You know you didn’t want to click this. You saw it and let out a wail of despair that Mockingbird is resorting to “click-bait” headlines, but you saw the adorable puppy as the featured image and clicked anyway. So now here you are.
“Click-bait” is a tactic used by all different kinds of websites (perfected by Buzzfeed and Upworthy) to inflate page views and Facebook shares. These raw statistics make a site more attractive to advertisers and drive revenue for a site. I’ve definitely succumbed to these. They aren’t inherently bad, but when I waste away a good chunk of my day watching puppies grow up in thirty minute videos, I feel like I’ve just eaten a whole bag of Doritos. “Why did I just do that?” I ask myself.
There’s a great article from The American Reader on “The Grammar of Clickbait” about how these headlines are crafted to draw us into things that have relatively little actual content. It says that there are four types of clickbait headlines: accusatory, empowering, defensive, and cryptic. Each of these four categories goads us into clicking by appealing to curiosity or guilt, but what is found on the other side rarely lives up to the promise of the headline. We can’t help ourselves though. What this article misses, though, is that the psychology of the clickbait subconscious was written nearly two thousand years ago by the Apostle Paul in Romans 7:
“I do not understand what I do. For what I want to do I do not do, but what I hate I do. And if I do what I do not want to do, I agree that the law is good. As it is, it is no longer I myself who do it, but it is sin living in me. For I know that good itself does not dwell in me, that is, in my sinful nature. For I have the desire to do what is good, but I cannot carry it out. For I do not do the good I want to do, but the evil I do not want to do—this I keep on doing. Now if I do what I do not want to do, it is no longer I who do it, but it is sin living in me that does it.”

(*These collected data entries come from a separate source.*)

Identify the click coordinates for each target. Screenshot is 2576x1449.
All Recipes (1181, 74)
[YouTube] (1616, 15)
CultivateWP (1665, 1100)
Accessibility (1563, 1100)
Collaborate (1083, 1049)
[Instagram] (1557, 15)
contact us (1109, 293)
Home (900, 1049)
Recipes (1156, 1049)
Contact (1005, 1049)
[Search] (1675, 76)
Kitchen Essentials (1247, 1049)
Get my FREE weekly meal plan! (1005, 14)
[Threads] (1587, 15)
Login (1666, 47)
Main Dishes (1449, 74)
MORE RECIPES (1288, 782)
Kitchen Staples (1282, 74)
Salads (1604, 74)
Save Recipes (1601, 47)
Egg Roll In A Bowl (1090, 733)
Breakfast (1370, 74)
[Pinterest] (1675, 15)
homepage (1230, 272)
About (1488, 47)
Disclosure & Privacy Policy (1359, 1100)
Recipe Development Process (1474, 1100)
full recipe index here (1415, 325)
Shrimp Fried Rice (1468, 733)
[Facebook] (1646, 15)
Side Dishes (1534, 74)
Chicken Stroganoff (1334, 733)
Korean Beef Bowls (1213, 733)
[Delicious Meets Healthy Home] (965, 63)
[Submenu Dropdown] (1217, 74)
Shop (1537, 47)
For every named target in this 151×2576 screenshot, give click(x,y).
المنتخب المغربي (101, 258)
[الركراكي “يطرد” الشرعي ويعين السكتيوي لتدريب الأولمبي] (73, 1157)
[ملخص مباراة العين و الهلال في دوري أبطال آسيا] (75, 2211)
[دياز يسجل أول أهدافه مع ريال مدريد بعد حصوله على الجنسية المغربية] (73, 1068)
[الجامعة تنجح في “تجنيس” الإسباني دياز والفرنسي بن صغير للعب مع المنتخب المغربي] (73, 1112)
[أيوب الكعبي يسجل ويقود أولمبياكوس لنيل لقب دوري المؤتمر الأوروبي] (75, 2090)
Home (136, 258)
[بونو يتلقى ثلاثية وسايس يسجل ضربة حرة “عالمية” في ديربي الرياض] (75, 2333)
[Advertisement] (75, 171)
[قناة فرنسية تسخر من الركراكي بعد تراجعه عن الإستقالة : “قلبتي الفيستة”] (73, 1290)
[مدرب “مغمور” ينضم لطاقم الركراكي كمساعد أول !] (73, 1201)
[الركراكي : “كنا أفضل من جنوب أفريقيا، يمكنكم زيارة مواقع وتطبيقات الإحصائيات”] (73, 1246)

I know that there’s pretty much nothing of substance behind these headlines but I click them anyway in the same way I know there’s no nutritional value in Mike ‘n’ Ikes, but I shove fistfuls of them in my mouth anyway. It’s the same reason I spent so many hours watching Jersey Shore, why I can’t stop listening to “Timber” by Pitbull and KE$HA, and why I can’t for the life of me, stop watching Big Brother every summer (somebody please help me with this one.) I do the things I do not want to do. For all of our hard-nosed determination and will to resist these types of things, there’s a counter-will telling us to do them, and usually that counter-will wins out.
These are relatively funny things that I want to stop doing but can’t, but we all know that Romans 7 points to much more serious things as well. I want to be a person who is a model of forgiveness, but I still have feelings of terrible hatred towards that person who did me wrong one time. I want to be the person who will drop everything if a friend needs to talk, but I find a pathetic excuse not to. I want to be an open and honest person, but when it comes really opening up my heart, my pride won’t let me.
Whether it’s clickbait or something darker, it all draws from the same psychology found in this passage. We live our lives in counterbalance with the shoulds and oughts that we know so well. “Seven Signs Romans 7 Applies to You Perfectly?” Nope. For you and me there’s only one: we are human beings. And it’s a sure enough sign to keep us clicking.
There’s only ever been (and will ever be) one exception to this rule, and you probably know his name. He came and lived this human experience and fulfilled the law. We and our hearts with sin living in us are incapable of doing so. Thanks to Christ’s sacrifice we are now viewed by God as the exception, even though we are the Romans 7 rule.
This has been way too serious for me. I need to go buy some white cheddar popcorn and watch re-runs of Wipeout.
Also, due to some soul-searching, we promise not to ironically use clickbait titles in our posts anymore. Although, if you think about Romans 7, that probably means you’ll be seeing a lot of them soon. Sorry.